Render each of the items below as a line in a numbered list, omitting any blank lines.

═══ Data in this exercise

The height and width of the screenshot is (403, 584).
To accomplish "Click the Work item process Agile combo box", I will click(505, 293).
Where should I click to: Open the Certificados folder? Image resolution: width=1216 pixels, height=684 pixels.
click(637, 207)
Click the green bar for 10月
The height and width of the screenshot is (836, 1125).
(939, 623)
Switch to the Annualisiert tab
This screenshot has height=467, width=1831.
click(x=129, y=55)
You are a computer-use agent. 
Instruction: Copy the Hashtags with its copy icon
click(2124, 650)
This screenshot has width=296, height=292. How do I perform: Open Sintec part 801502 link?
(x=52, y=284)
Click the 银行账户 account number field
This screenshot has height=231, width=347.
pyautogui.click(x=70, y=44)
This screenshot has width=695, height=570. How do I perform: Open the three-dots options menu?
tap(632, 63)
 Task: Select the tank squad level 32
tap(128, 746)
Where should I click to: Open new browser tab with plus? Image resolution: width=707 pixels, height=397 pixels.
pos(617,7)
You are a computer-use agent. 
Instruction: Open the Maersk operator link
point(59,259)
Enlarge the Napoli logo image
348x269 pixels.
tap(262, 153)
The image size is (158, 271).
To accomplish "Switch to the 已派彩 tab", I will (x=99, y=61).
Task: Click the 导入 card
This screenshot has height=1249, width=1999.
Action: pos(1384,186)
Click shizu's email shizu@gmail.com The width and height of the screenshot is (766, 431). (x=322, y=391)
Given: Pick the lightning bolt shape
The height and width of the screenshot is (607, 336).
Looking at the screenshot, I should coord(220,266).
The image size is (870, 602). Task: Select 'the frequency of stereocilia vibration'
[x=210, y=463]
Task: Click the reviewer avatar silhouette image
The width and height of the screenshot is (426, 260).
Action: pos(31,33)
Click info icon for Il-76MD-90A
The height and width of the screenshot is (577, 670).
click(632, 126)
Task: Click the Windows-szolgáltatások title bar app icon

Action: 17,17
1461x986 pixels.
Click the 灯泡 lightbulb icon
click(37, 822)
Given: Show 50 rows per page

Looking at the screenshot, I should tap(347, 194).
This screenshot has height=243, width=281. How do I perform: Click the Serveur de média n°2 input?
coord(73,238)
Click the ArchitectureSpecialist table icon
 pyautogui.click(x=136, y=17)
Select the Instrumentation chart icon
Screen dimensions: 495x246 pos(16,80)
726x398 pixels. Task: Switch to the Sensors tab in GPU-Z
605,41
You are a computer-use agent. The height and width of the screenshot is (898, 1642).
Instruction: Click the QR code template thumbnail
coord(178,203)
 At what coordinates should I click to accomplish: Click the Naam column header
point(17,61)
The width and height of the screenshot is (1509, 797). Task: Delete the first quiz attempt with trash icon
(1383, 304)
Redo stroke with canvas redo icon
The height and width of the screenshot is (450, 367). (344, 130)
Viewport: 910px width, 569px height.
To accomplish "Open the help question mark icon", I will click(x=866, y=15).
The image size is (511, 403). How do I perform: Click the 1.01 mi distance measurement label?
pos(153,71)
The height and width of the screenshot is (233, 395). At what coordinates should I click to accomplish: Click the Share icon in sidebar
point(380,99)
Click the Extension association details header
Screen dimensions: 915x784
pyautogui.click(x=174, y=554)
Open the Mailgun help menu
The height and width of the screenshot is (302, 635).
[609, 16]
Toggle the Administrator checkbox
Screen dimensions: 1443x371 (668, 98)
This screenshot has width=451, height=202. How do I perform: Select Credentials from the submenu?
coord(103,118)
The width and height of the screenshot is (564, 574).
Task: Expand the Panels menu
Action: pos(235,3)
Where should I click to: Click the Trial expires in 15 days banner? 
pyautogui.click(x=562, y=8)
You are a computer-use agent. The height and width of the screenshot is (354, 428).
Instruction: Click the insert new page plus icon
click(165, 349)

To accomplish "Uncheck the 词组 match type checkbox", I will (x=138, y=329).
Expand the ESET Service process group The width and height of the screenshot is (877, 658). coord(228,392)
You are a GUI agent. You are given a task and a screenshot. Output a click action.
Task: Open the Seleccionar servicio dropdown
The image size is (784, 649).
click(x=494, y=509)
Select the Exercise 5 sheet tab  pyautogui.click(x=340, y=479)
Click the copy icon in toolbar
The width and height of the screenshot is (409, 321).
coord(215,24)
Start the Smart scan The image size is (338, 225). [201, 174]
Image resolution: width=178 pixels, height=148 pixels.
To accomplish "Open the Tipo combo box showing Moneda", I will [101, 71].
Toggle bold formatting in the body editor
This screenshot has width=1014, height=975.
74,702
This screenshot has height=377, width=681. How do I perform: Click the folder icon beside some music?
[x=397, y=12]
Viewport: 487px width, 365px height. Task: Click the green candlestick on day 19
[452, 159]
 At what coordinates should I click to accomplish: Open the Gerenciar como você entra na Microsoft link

══════

Answer for the task:
1. The height and width of the screenshot is (403, 584).
2. To accomplish "Click the Work item process Agile combo box", I will click(505, 293).
3. Where should I click to: Open the Certificados folder? Image resolution: width=1216 pixels, height=684 pixels.
4. click(637, 207)
5. Click the green bar for 10月
6. The height and width of the screenshot is (836, 1125).
7. (939, 623)
8. Switch to the Annualisiert tab
9. This screenshot has height=467, width=1831.
10. click(x=129, y=55)
11. You are a computer-use agent. 
12. Instruction: Copy the Hashtags with its copy icon
13. click(2124, 650)
14. This screenshot has width=296, height=292. How do I perform: Open Sintec part 801502 link?
15. (x=52, y=284)
16. Click the 银行账户 account number field
17. This screenshot has height=231, width=347.
18. pyautogui.click(x=70, y=44)
19. This screenshot has width=695, height=570. How do I perform: Open the three-dots options menu?
20. tap(632, 63)
21.  Task: Select the tank squad level 32
22. tap(128, 746)
23. Where should I click to: Open new browser tab with plus? Image resolution: width=707 pixels, height=397 pixels.
24. pos(617,7)
25. You are a computer-use agent. 
26. Instruction: Open the Maersk operator link
27. point(59,259)
28. Enlarge the Napoli logo image
29. 348x269 pixels.
30. tap(262, 153)
31. The image size is (158, 271).
32. To accomplish "Switch to the 已派彩 tab", I will (x=99, y=61).
33. Task: Click the 导入 card
34. This screenshot has height=1249, width=1999.
35. Action: pos(1384,186)
36. Click shizu's email shizu@gmail.com The width and height of the screenshot is (766, 431). (x=322, y=391)
37. Given: Pick the lightning bolt shape
38. The height and width of the screenshot is (607, 336).
39. Looking at the screenshot, I should coord(220,266).
40. The image size is (870, 602). Task: Select 'the frequency of stereocilia vibration'
41. [x=210, y=463]
42. Task: Click the reviewer avatar silhouette image
43. The width and height of the screenshot is (426, 260).
44. Action: pos(31,33)
45. Click info icon for Il-76MD-90A
46. The height and width of the screenshot is (577, 670).
47. click(632, 126)
48. Task: Click the Windows-szolgáltatások title bar app icon
49. Action: 17,17
50. 1461x986 pixels.
51. Click the 灯泡 lightbulb icon
52. click(37, 822)
53. Given: Show 50 rows per page
54. Looking at the screenshot, I should tap(347, 194).
55. This screenshot has height=243, width=281. How do I perform: Click the Serveur de média n°2 input?
56. coord(73,238)
57. Click the ArchitectureSpecialist table icon
58.  pyautogui.click(x=136, y=17)
59. Select the Instrumentation chart icon
60. Screen dimensions: 495x246 pos(16,80)
61. 726x398 pixels. Task: Switch to the Sensors tab in GPU-Z
62. 605,41
63. You are a computer-use agent. The height and width of the screenshot is (898, 1642).
64. Instruction: Click the QR code template thumbnail
65. coord(178,203)
66.  At what coordinates should I click to accomplish: Click the Naam column header
67. point(17,61)
68. The width and height of the screenshot is (1509, 797). Task: Delete the first quiz attempt with trash icon
69. (1383, 304)
70. Redo stroke with canvas redo icon
71. The height and width of the screenshot is (450, 367). (344, 130)
72. Viewport: 910px width, 569px height.
73. To accomplish "Open the help question mark icon", I will click(x=866, y=15).
74. The image size is (511, 403). How do I perform: Click the 1.01 mi distance measurement label?
75. pos(153,71)
76. The height and width of the screenshot is (233, 395). At what coordinates should I click to accomplish: Click the Share icon in sidebar
77. point(380,99)
78. Click the Extension association details header
79. Screen dimensions: 915x784
80. pyautogui.click(x=174, y=554)
81. Open the Mailgun help menu
82. The height and width of the screenshot is (302, 635).
83. [609, 16]
84. Toggle the Administrator checkbox
85. Screen dimensions: 1443x371 (668, 98)
86. This screenshot has width=451, height=202. How do I perform: Select Credentials from the submenu?
87. coord(103,118)
88. The width and height of the screenshot is (564, 574).
89. Task: Expand the Panels menu
90. Action: pos(235,3)
91. Where should I click to: Click the Trial expires in 15 days banner? 
92. pyautogui.click(x=562, y=8)
93. You are a computer-use agent. The height and width of the screenshot is (354, 428).
94. Instruction: Click the insert new page plus icon
95. click(165, 349)
96. To accomplish "Uncheck the 词组 match type checkbox", I will (x=138, y=329).
97. Expand the ESET Service process group The width and height of the screenshot is (877, 658). coord(228,392)
98. You are a GUI agent. You are given a task and a screenshot. Output a click action.
99. Task: Open the Seleccionar servicio dropdown
100. The image size is (784, 649).
101. click(x=494, y=509)
102. Select the Exercise 5 sheet tab  pyautogui.click(x=340, y=479)
103. Click the copy icon in toolbar
104. The width and height of the screenshot is (409, 321).
105. coord(215,24)
106. Start the Smart scan The image size is (338, 225). [201, 174]
107. Image resolution: width=178 pixels, height=148 pixels.
108. To accomplish "Open the Tipo combo box showing Moneda", I will [101, 71].
109. Toggle bold formatting in the body editor
110. This screenshot has width=1014, height=975.
111. 74,702
112. This screenshot has height=377, width=681. How do I perform: Click the folder icon beside some music?
113. [x=397, y=12]
114. Viewport: 487px width, 365px height. Task: Click the green candlestick on day 19
115. [452, 159]
116.  At what coordinates should I click to accomplish: Open the Gerenciar como você entra na Microsoft link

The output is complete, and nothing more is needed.